** Opening Records to process block **

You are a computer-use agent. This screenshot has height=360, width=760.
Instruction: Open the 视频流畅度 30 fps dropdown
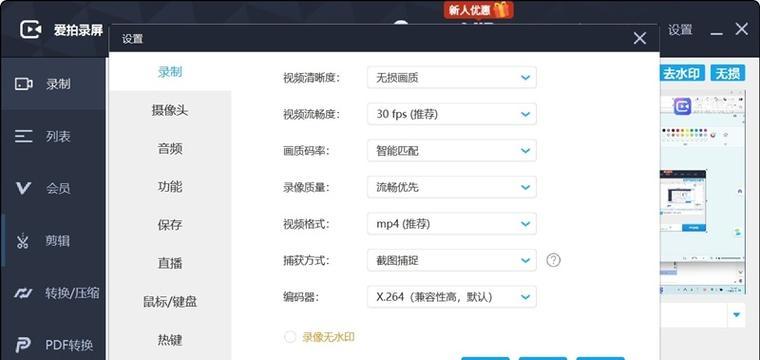[452, 114]
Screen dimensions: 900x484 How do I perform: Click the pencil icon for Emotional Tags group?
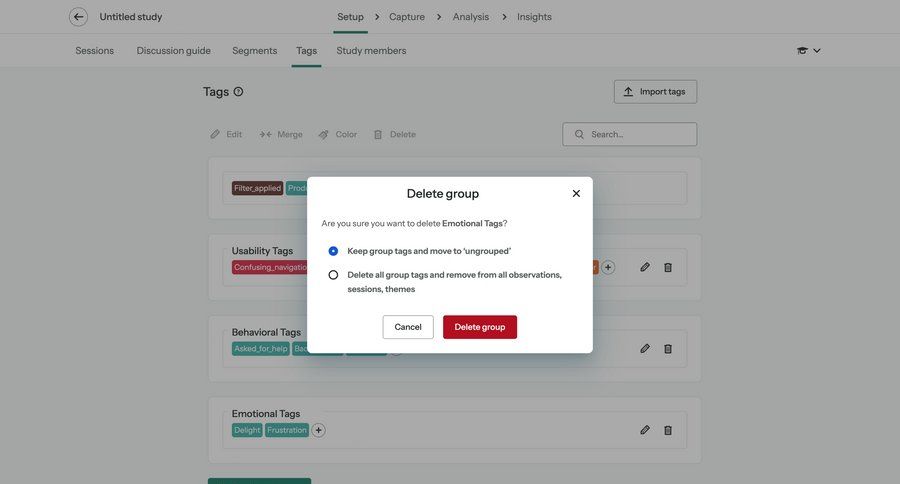coord(645,430)
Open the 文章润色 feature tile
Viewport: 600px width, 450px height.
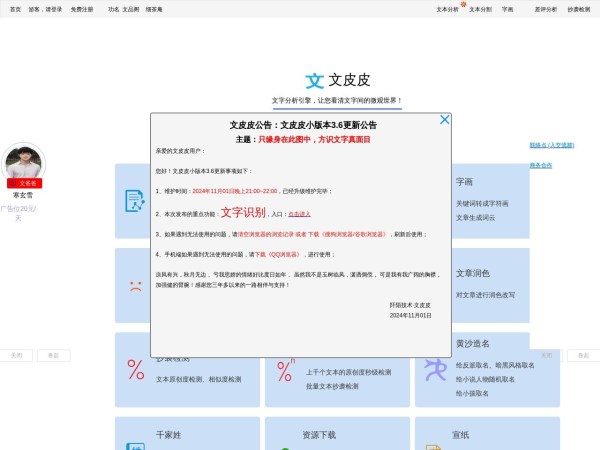click(x=473, y=273)
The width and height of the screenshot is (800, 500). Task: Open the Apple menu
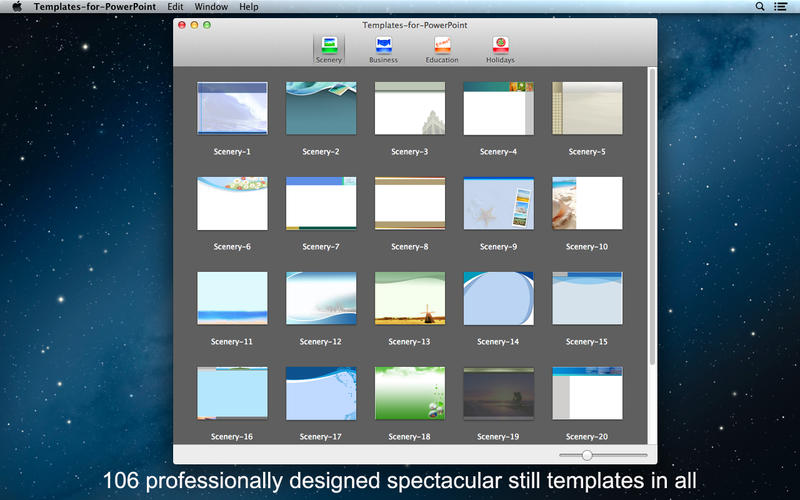(x=16, y=7)
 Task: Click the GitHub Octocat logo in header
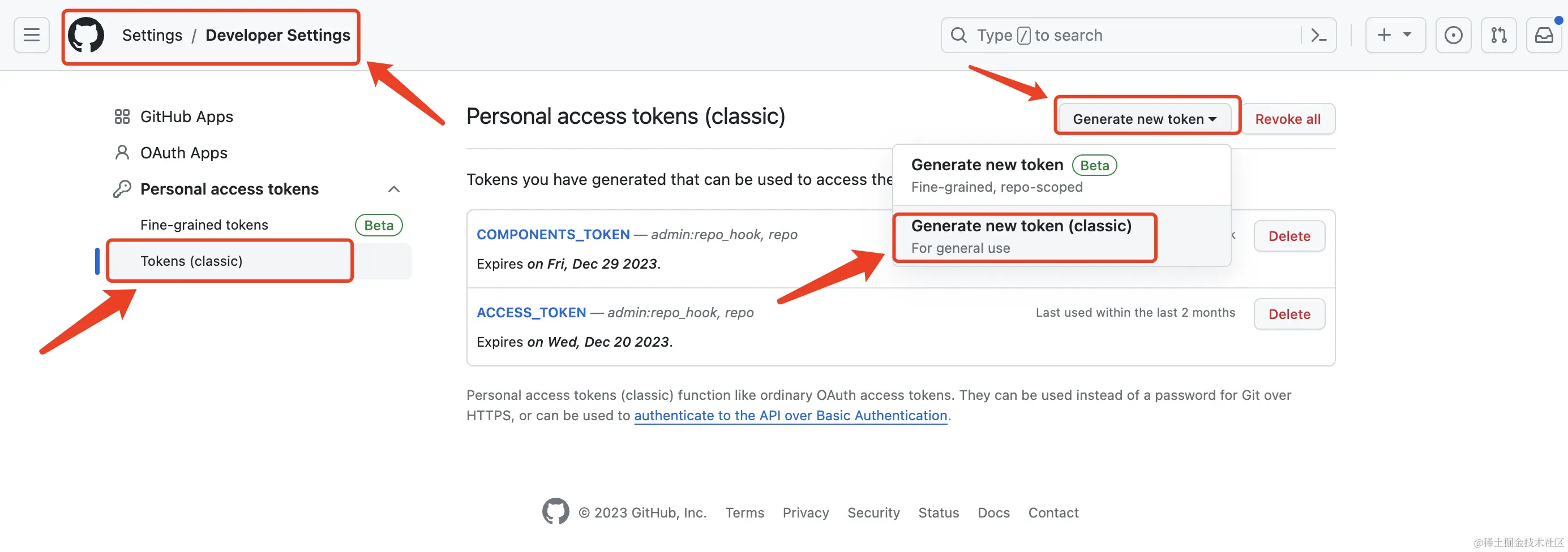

** Closing Records to process block **

Exercise - Nothing but the pictures may be dropped; output the records above exactly.

Exercise response -
You are a computer-use agent. This screenshot has height=360, width=760.
Instruction: Open the 视频流畅度 30 fps dropdown
[452, 114]
Screen dimensions: 900x484 How do I perform: Click the pencil icon for Emotional Tags group?
coord(645,430)
Open the 文章润色 feature tile
Viewport: 600px width, 450px height.
click(x=473, y=273)
The width and height of the screenshot is (800, 500). Task: Open the Apple menu
(x=16, y=7)
 Task: Click the GitHub Octocat logo in header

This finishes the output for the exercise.